### Excerpted records
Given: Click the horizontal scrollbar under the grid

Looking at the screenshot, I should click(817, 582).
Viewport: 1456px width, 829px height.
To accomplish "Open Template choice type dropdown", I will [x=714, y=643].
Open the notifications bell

* * *

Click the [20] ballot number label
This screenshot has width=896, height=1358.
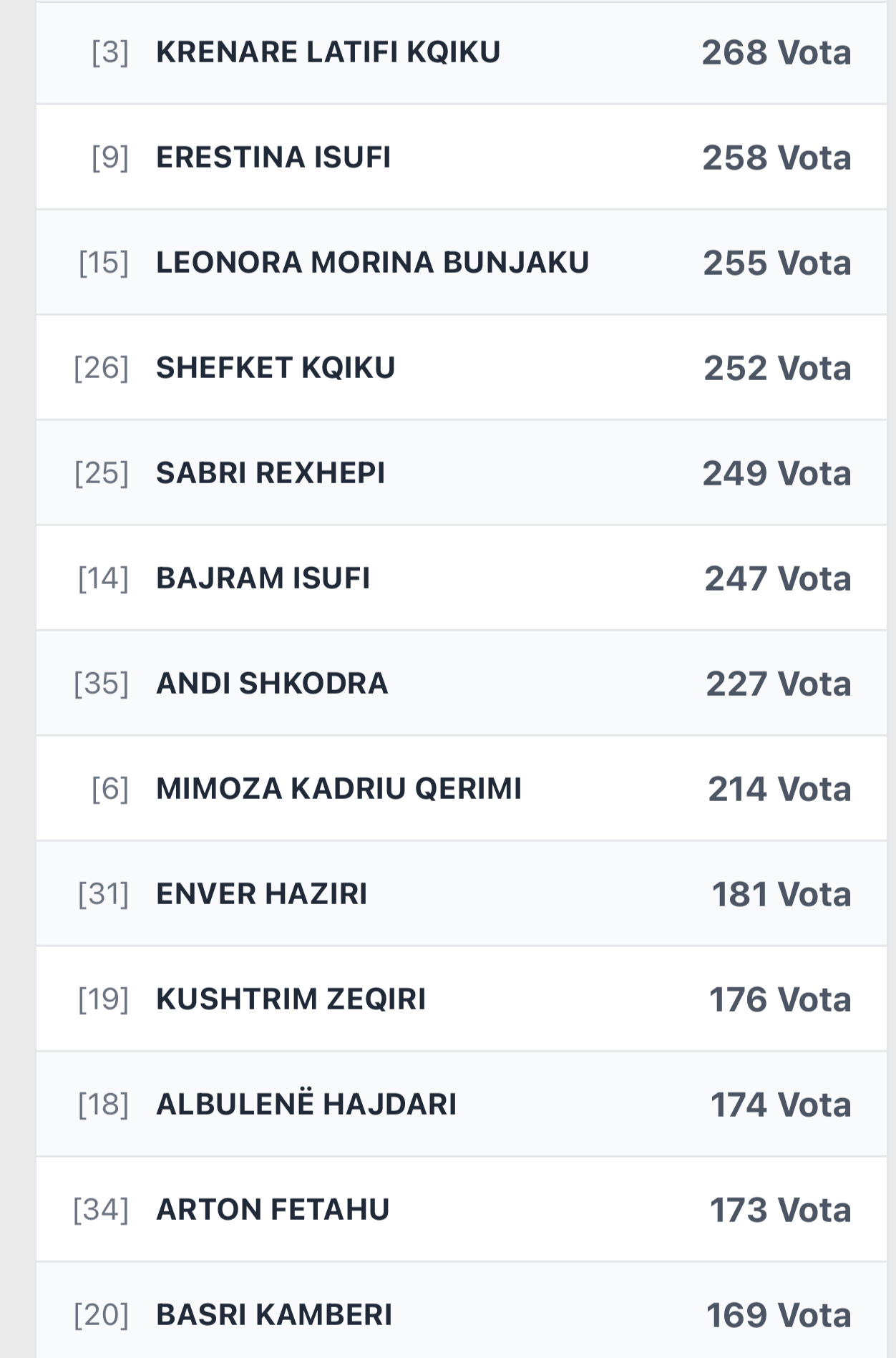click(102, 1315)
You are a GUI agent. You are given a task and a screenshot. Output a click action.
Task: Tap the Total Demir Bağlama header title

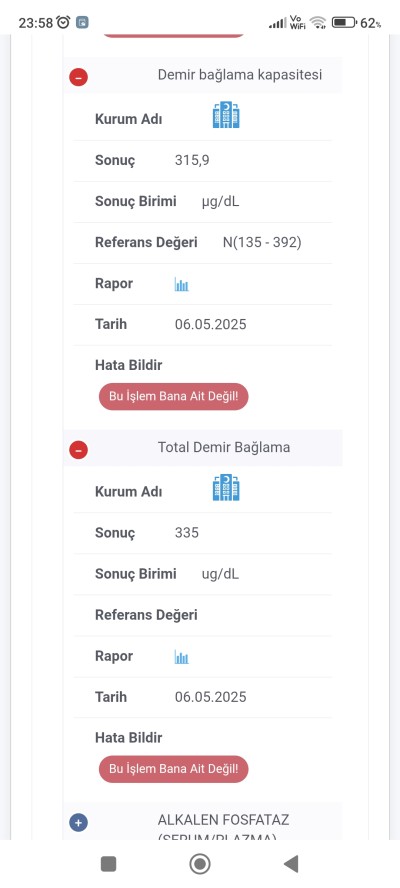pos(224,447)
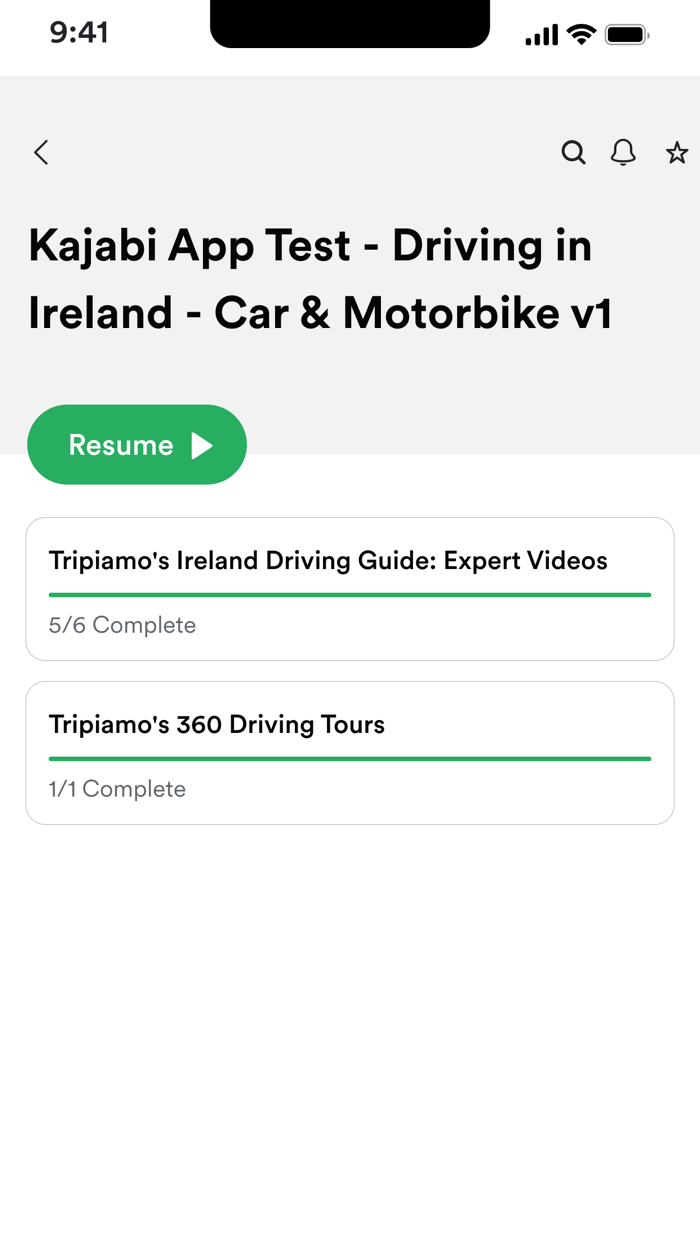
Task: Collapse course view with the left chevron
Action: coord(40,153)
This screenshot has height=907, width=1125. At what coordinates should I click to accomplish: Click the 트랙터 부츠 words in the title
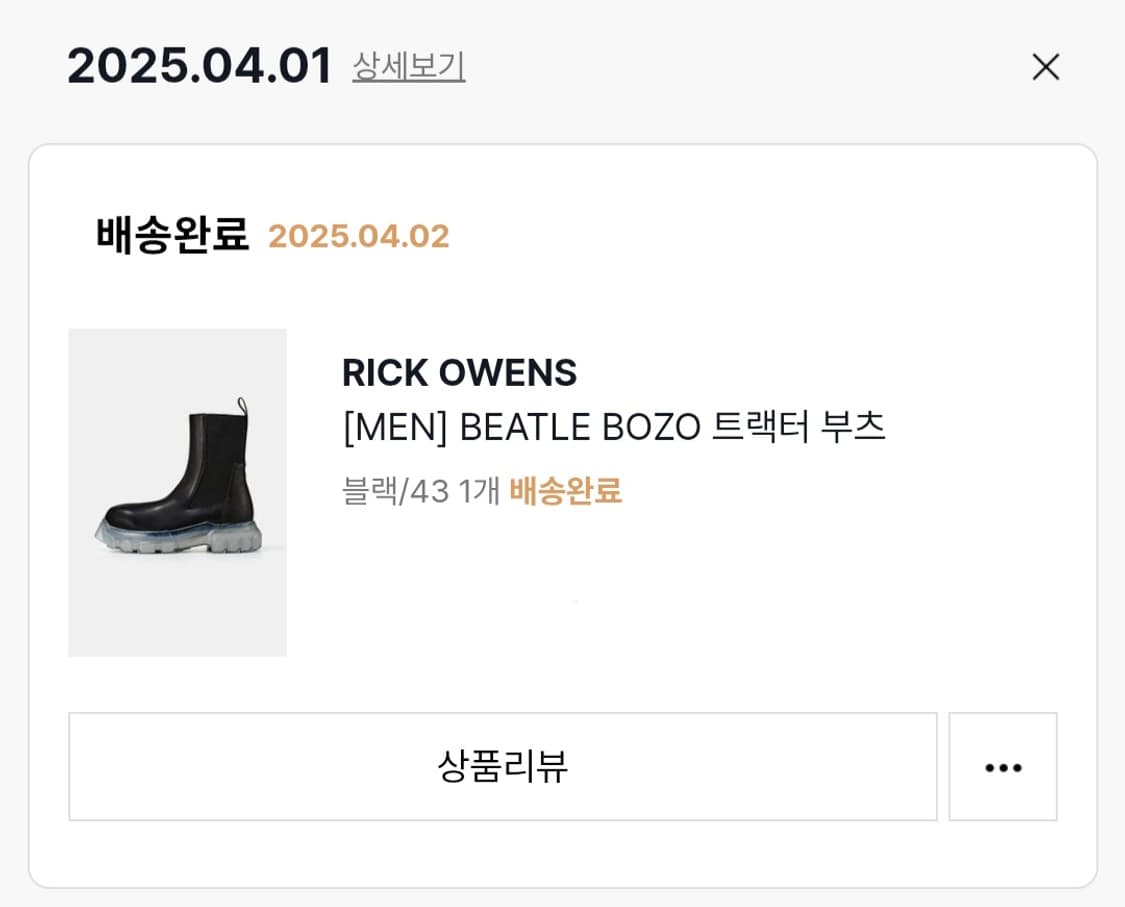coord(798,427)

--

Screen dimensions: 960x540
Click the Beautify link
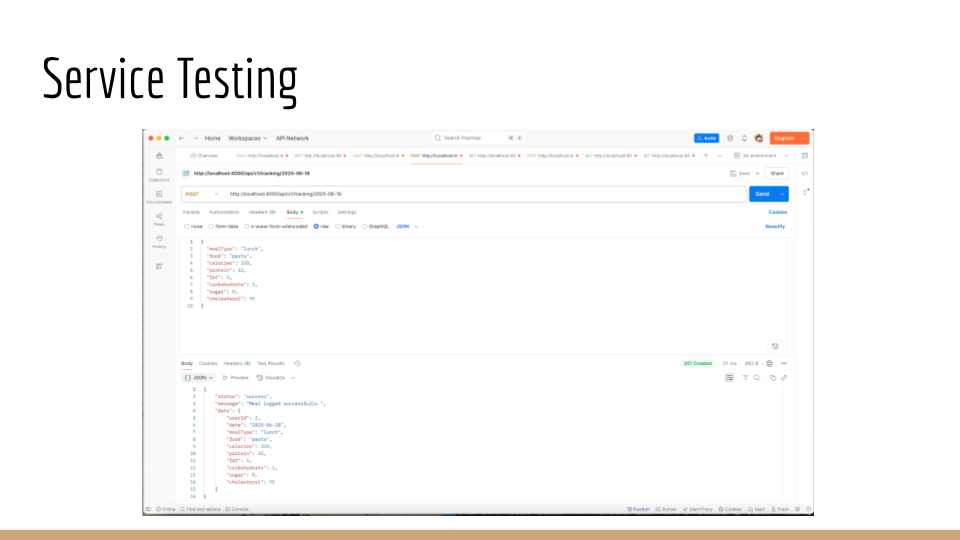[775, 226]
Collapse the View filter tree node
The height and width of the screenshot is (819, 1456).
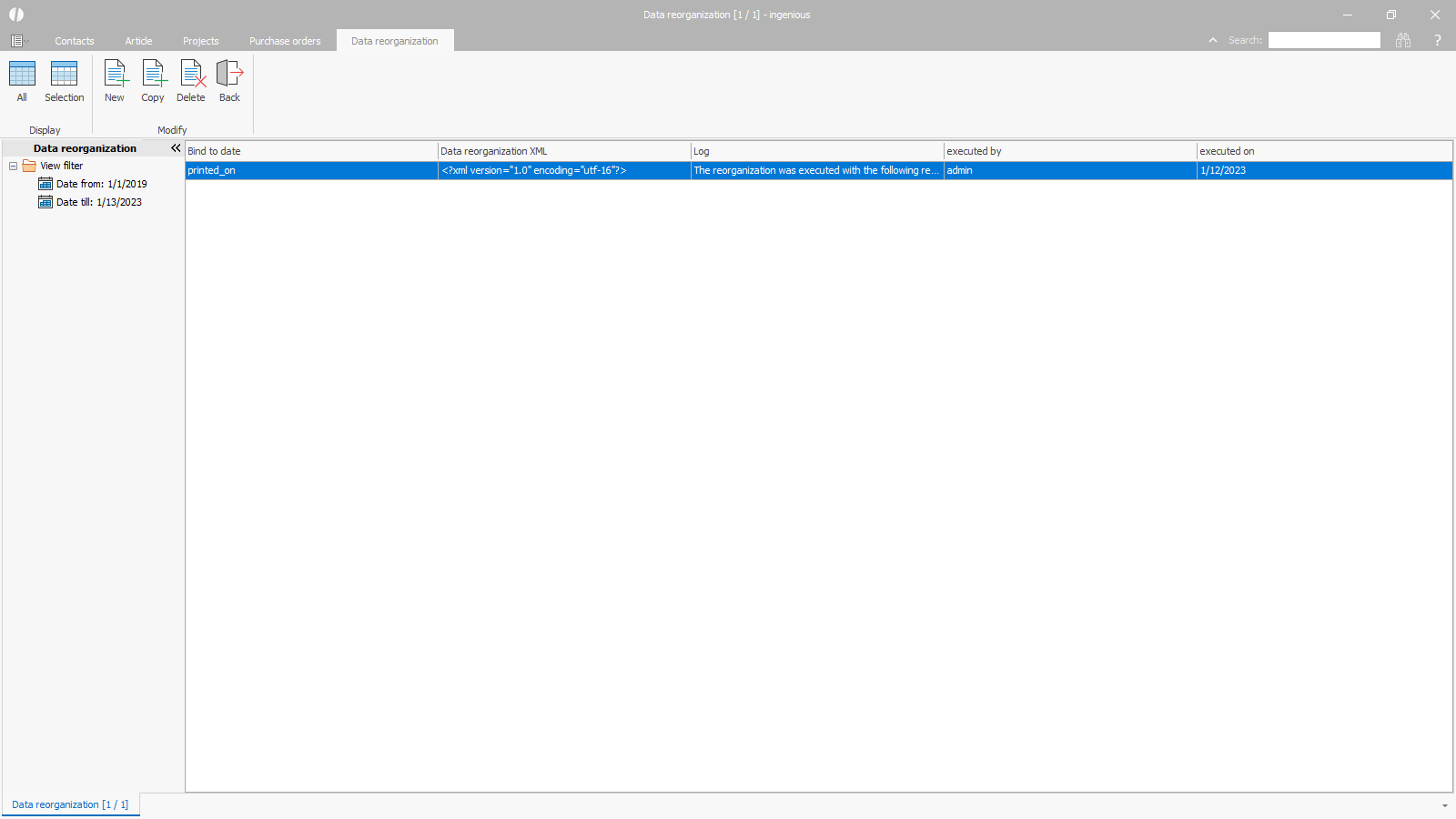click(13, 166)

### Assignment
Please state how many lines hold the string "Open" in the listing above, giving the figure alone.

### Result below
2